The index looks at the 300 most populous metro areas in the U.S., and ranks them based on the real-estate market’s characteristics such as demand and supply, as well as the quality of life, as measured by unemployment, amenities available, shops nearby, and so on.

“Similar to previous quarters, Summer 2023’s emerging markets continue to lean heavily on affordability,” the report stated. “Home list prices in all but four of the top 20 markets are lower than the median-priced U.S. home for sale, which was $445,000 in June.”

The Midwest has gained prominence in recent months: Many real-estate investors have also started moving towards the Midwest, as they find the potential for higher rental income in those markets.

Related: ‘The housing recession is over,’ real-estate group says, as pending home sales tick up for the first time in 4 months

Avoid areas with too much supply

“The summer’s market is neither as red-hot as previous years, nor free-falling as many feared it might. Instead, the market is a display of the tension between a smaller number of buyers looking for a deal and low for-sale inventory preventing the price drops that buyers were hoping for,” the Realtor.com report found.

But investors who are seeing rent growth fall are consequently shifting their money into Midwestern markets, where they are still finding slow but steady growth, according to recent data from CoStar Group CSGP, +1.90%.

Other regions have suffered from too much supply. Homebuilders and developers piled into the Sun Belt hoping to match the flow of people moving to the state. Looking at building permits through November 2022 and comparing it to the year before, the National Association of Home Builders found that builders were most active in the south.

After a months-long surge, rents are finally cooling off — particularly in the Sun Belt, as a result of supply hitting the market. Before and during the pandemic, the Sun Belt led the nation in rents. The average annual rent growth in 2018 for the region was 3.3%, as compared to just 2.4% in the Midwest, CoStar data showed. 

The S&P Case-Shiller index recently noted that the Midwest posted the strongest home-price gains in the month of May, with Chicago leading the 20-city index, followed by Cleveland.
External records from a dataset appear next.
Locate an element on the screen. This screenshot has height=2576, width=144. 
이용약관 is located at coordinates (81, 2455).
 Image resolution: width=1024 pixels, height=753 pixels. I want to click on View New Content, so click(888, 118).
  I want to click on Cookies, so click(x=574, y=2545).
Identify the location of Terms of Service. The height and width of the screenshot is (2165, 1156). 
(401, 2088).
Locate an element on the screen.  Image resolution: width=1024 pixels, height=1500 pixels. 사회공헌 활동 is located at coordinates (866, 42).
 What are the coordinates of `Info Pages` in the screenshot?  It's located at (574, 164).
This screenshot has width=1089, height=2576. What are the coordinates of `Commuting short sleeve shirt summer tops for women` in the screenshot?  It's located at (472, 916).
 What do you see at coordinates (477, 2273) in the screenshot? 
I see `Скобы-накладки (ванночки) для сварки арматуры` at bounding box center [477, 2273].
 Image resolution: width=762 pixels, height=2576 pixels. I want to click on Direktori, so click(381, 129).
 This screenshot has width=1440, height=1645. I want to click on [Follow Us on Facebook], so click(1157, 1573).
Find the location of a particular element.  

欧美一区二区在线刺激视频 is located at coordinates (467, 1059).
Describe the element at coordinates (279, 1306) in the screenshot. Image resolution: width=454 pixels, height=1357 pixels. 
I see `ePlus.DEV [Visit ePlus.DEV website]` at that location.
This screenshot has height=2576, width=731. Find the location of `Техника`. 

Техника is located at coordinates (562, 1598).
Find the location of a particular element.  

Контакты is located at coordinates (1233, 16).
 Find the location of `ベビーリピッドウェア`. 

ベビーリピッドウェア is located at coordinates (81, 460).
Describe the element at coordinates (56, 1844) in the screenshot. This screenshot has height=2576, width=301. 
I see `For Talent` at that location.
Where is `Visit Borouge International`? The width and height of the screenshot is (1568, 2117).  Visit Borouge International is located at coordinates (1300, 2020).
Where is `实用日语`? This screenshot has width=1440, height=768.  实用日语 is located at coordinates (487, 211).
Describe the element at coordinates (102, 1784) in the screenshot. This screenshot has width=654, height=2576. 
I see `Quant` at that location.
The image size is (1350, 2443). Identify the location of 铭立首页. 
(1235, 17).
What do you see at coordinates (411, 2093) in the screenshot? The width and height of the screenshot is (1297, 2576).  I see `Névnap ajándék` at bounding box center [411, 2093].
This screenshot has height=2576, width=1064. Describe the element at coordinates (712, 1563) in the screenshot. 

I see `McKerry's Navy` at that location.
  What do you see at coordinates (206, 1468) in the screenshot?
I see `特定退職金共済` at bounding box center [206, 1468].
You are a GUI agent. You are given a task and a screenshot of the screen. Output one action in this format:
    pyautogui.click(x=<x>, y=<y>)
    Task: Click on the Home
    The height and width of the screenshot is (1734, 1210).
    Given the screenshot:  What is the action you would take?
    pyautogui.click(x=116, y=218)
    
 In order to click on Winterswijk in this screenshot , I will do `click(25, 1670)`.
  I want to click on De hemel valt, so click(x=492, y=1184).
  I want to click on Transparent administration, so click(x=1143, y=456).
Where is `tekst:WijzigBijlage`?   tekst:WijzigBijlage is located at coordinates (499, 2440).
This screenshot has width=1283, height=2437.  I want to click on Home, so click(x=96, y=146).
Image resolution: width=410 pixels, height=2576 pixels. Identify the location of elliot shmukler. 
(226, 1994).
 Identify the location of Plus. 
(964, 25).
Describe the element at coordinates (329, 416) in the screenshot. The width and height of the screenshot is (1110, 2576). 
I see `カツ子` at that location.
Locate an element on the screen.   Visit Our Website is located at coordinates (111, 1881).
Low unemployment and affordable prices

The highest-ranked emerging housing market according to WSJ/Realtor.com was Lafayette-West-Lafayette in Indiana, followed by Fort Wayne and Elkhart-Goshen, also in Indiana.

The Lafayette-West Lafayette metro area is outside of the city of Indianapolis and two hours south of Chicago. Purdue University is based in the metro, and also has several big-name industrial employers based there, as noted on the city’s website. Realtor.com also ranked it as the top market last quarter. 

The median price of a home listed in the Lafayette-West Lafayette metro area is $355,000, according to Realtor.com. The city has a population of around 225,000 and an unemployment rate of 3%.

Fort Wayne and Elkhart-Goshen, second and third on the rankings, also have relatively affordable homes with a median home listing price of $350,000 and $285,000 respectively.